Tuesday, December 2, 2008

The Resurrection

Yes another chop-full-of-fun-topic: the Resurrection.
(For those of you who don't know, that's Resurrection of of Christ.)
I read this book recently about the the subject so I thought I'd write some thoughts I had on the subject. The book was a debate between two ministers (well one is an ex-minister. Guess which one!) One took the conventional position that to claim to be Christian you are required to believe that Christ rose from the dead in the flesh three days after his Crucifiction. The other says that it doesn't matter.

When I first started reading it was - of course it matters! That's THE central teaching of Christianity! But as I read on my view changed. I find myself agreeing now with the second man.

(Most) Christians I think realize that His Resurrection cannot be proved. The idea is that it requires faith. In other words if I have faith that God is all-powerful, and if He truly is all-powerful, than something like the Resurrection is not so unreasonable. Which is fine I guess, but this opens up a bigger issue: what is faith?

I think many people tend to see faith as just a stubborn belief of something regardless of empirical facts. If this is all faith is than whats the difference between believing in aliens and believing in God. Well, I guess some would argue that there isn't, but I think there is a big difference. Faith is not just about believing that something happened or not. Its not about probability. Its about how you live your life. Its about trust and gratitude.

Is whether the Resurrection, or His miracles for that matter, REALLY happened even important? Before we ask that question we need to ask why did it even happen? What does it mean?

If I just believed that the even happened and do not take what it means to heart, I wouldn't be a very good Christian. That's the difference between religion and aliens. Believing in aliens (I do believe in them by the way...) stops at believing that they exist. It doesn't alter the way I live my life. I don't place trust or hope in them, I don't thank them for my own existence, and the can't save my soul.

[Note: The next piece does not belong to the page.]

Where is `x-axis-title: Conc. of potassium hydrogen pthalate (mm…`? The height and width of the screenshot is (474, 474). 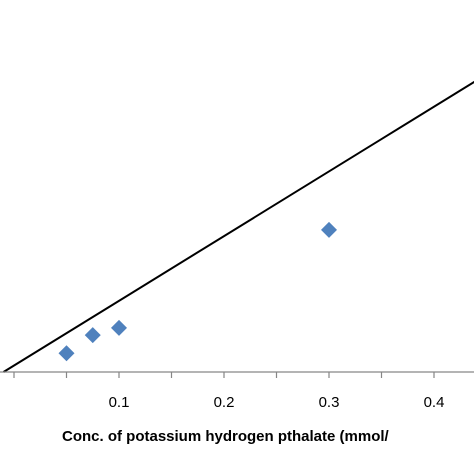
x-axis-title: Conc. of potassium hydrogen pthalate (mm… is located at coordinates (226, 436).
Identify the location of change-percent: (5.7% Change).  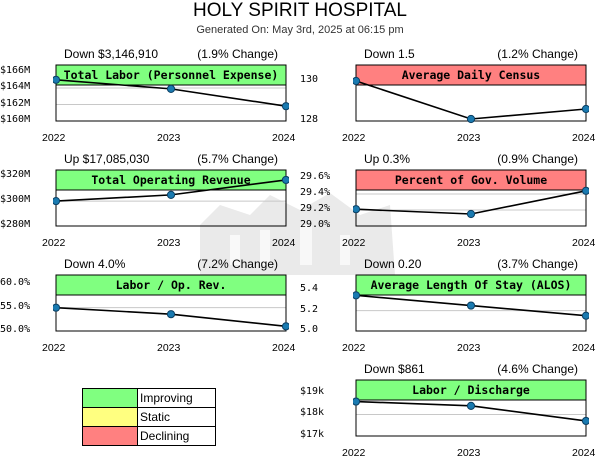
(238, 159).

Believing in God means that I place complete trust in Him and that He is the Lord of all creation. So... in that sense it IS completely reasonable that He became human and rose from the dead. But so what? He could have come down as a three-legged dwarf and commanded everyone eat their hair. But He didn't. What He did means something.

Personally I do believe it happened. Why not? But I no longer think its important. The stories of the Bible there to show us a world that you can't just express as facts and statements. The Resurrection story expresses many things: God's unconditional love for us, the union of body and soul, and leaving behind our old life to live a new life with God.

The Bible says a lot of things. Do I believe all of them REALLY happened? No. Do I believe that the human race started with Adam and Eve? No. But I also don't believe its just an enjoyable story. It tells us something important about ourselves - that we are by nature weak, and something about God - that He created the world and we owe Him thanks.